# WRITTEN REQUEST
Return the stretch of items from the line containing "lightbulb illumination icon" through the end of the items, word for word, with both ends included.

********

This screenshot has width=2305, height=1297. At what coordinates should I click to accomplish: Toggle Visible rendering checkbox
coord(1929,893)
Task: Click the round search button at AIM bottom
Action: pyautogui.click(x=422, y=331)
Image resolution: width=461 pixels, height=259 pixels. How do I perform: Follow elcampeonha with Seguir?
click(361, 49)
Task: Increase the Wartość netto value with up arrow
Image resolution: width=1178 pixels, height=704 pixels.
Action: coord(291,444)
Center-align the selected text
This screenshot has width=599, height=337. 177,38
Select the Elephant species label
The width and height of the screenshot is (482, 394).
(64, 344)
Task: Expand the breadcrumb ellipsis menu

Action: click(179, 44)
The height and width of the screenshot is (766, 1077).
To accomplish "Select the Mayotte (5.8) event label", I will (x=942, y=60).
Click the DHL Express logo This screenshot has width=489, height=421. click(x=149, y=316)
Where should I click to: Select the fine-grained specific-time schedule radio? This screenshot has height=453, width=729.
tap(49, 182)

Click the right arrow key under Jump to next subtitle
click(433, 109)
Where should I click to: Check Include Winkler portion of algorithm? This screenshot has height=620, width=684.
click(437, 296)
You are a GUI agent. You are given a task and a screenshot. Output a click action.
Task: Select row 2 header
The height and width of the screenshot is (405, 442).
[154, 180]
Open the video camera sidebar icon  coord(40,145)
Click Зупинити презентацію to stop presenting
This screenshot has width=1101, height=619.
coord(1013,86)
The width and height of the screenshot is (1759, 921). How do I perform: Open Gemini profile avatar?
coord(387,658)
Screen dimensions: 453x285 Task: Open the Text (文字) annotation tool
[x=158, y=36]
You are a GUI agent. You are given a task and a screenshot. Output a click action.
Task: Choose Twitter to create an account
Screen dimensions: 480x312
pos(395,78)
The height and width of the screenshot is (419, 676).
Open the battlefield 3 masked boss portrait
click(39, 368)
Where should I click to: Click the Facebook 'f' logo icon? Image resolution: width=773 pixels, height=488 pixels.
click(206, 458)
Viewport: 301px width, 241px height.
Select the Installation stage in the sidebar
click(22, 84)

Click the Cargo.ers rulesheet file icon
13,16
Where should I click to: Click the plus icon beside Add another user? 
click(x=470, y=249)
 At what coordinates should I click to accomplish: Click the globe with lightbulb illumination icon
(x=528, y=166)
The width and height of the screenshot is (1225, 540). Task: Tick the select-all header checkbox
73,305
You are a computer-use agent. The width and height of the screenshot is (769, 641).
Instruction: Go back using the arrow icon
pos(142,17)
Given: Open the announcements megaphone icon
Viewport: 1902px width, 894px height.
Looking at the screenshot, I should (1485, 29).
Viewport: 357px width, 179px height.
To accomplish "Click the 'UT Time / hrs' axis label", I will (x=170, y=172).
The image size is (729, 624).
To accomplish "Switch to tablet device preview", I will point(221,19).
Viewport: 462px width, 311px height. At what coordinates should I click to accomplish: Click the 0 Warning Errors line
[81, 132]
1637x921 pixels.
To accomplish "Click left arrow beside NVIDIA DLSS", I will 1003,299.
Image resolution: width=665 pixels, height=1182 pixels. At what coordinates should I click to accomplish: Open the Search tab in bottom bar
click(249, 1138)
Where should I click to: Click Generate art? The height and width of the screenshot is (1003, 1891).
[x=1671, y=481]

********

# RESPONSE BELOW
 At what coordinates should I click to accomplish: Click the globe with lightbulb illumination icon
(x=528, y=166)
The width and height of the screenshot is (1225, 540). Task: Tick the select-all header checkbox
73,305
You are a computer-use agent. The width and height of the screenshot is (769, 641).
Instruction: Go back using the arrow icon
pos(142,17)
Given: Open the announcements megaphone icon
Viewport: 1902px width, 894px height.
Looking at the screenshot, I should (1485, 29).
Viewport: 357px width, 179px height.
To accomplish "Click the 'UT Time / hrs' axis label", I will (x=170, y=172).
The image size is (729, 624).
To accomplish "Switch to tablet device preview", I will point(221,19).
Viewport: 462px width, 311px height. At what coordinates should I click to accomplish: Click the 0 Warning Errors line
[81, 132]
1637x921 pixels.
To accomplish "Click left arrow beside NVIDIA DLSS", I will 1003,299.
Image resolution: width=665 pixels, height=1182 pixels. At what coordinates should I click to accomplish: Open the Search tab in bottom bar
click(249, 1138)
Where should I click to: Click Generate art? The height and width of the screenshot is (1003, 1891).
[x=1671, y=481]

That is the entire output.